Nella vita Laurex e Pallas non hanno avuto le idee chiare, ma sulla musica, sì. Il loro gruppo esordisce con uno strampalato album, che è una frittata di suoni, parole e colori, L'ultima Liegi-Bastogne-Wembley.
Vicenda semiseria di un suonatore di Ukulele in 467 sillabe apre in maniera scoppiettante l'album; è un'allegra filastrocca che canta le gesta e le doti nascoste di un particolare musicista, “che le donne fa scappar.” L'album continua con l'introspettiva Quello che fai.
Incastri ricorda Niccolò Fabi, è il continuo dilemma che affligge l'uomo nella sua continua ricerca: “che cos'è la felicità?”. I Laurex Pallas ne trovano la risposta nelle piccole cose, nelle sorprese del quotidiano vivere. Ospitata nell'album Sara Mazo (Scisma), che impreziosirà So quel che so, un flemmatico e trasognante pezzo pop-rock (ricorda le hit baustelliane).
Fiati potenti nell'intro e sound nostalgico per Settimana neanche troppo enigmistica; seguono assoli di chitarra e ritmi più grezzi. La track sette, Réclame, è un ironico messaggio pubblicitario autogestito.

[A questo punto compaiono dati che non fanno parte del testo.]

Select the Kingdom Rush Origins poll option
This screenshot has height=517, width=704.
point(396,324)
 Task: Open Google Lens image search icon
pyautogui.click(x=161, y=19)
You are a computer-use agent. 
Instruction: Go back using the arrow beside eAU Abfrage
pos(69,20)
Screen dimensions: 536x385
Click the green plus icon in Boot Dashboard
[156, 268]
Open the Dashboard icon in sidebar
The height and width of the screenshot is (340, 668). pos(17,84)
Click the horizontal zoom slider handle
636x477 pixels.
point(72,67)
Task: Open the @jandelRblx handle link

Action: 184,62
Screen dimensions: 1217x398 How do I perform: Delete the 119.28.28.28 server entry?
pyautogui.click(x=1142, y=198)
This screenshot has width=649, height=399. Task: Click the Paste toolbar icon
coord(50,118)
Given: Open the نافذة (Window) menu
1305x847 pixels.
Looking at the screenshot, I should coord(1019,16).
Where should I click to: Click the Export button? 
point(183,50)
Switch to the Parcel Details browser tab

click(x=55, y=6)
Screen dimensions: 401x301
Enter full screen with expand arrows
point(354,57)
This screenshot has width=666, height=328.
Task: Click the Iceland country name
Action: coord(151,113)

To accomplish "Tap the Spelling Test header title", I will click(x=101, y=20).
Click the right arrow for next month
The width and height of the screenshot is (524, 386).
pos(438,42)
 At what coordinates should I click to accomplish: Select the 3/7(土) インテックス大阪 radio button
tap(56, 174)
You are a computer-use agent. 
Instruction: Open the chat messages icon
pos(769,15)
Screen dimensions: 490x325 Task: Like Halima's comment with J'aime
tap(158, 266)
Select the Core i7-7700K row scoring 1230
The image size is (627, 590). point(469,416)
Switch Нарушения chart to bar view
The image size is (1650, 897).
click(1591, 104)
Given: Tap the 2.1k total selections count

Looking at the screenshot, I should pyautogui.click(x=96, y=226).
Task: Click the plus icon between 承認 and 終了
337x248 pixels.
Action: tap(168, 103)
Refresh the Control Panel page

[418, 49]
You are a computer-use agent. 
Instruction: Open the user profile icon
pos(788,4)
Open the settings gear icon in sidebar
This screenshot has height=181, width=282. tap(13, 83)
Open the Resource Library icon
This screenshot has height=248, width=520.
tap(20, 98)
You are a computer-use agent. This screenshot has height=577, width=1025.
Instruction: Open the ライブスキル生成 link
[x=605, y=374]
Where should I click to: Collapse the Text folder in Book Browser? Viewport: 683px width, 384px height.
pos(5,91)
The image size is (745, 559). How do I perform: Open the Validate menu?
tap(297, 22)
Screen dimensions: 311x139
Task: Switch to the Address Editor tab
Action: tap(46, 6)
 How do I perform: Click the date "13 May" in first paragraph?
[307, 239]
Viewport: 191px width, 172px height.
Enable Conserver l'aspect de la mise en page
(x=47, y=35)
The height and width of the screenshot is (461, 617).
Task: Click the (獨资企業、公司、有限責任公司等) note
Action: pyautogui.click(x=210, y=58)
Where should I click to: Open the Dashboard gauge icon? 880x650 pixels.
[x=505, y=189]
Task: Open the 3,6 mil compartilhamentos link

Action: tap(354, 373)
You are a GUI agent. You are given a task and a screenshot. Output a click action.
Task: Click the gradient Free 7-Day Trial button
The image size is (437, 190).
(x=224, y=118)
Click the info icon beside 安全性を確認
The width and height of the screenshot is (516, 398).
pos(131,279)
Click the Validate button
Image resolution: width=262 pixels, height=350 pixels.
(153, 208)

All'insegna del gioco la band di Mantova gioca a combinare i suoni e mescolarli con rumori e voci, e ciò che potrebbe sembrare un valzer diventa un delirante componimento, tra cori e melodie in continua evoluzione: è il caso di Mantra (per una canzone degli Smiths) ispirata a Bigmouth strikes again.
Intimista è Il mio deserto, una ballata essenziale e melodicamente perfetta. Reminescenze progressive rivisitate dai Laurex Pallas ne Il colonnello dislessico, liberamente tratto da “Sally” di Fabrizio De Andrè. Le ultime due tracce, Le previsioni del tempo e Il giro del mondo in scrivania, si discostano dai ritmi a cui ci hanno abituato le precedenti tracce, ma non per questo risultano sgradevoli: sono semplicemente più cupe, quasi a dimostrare che c'è tanto altro dietro il divertimento ludico.
Poche ambizioni e tanta voglia di divertire e divertirsi, il gruppo mantovano appare composto da eterni Peter Pan con tanta voglia di far musica. L'ultima Liegi-Bastogne-Wembley è un patchwork di rumori colorati.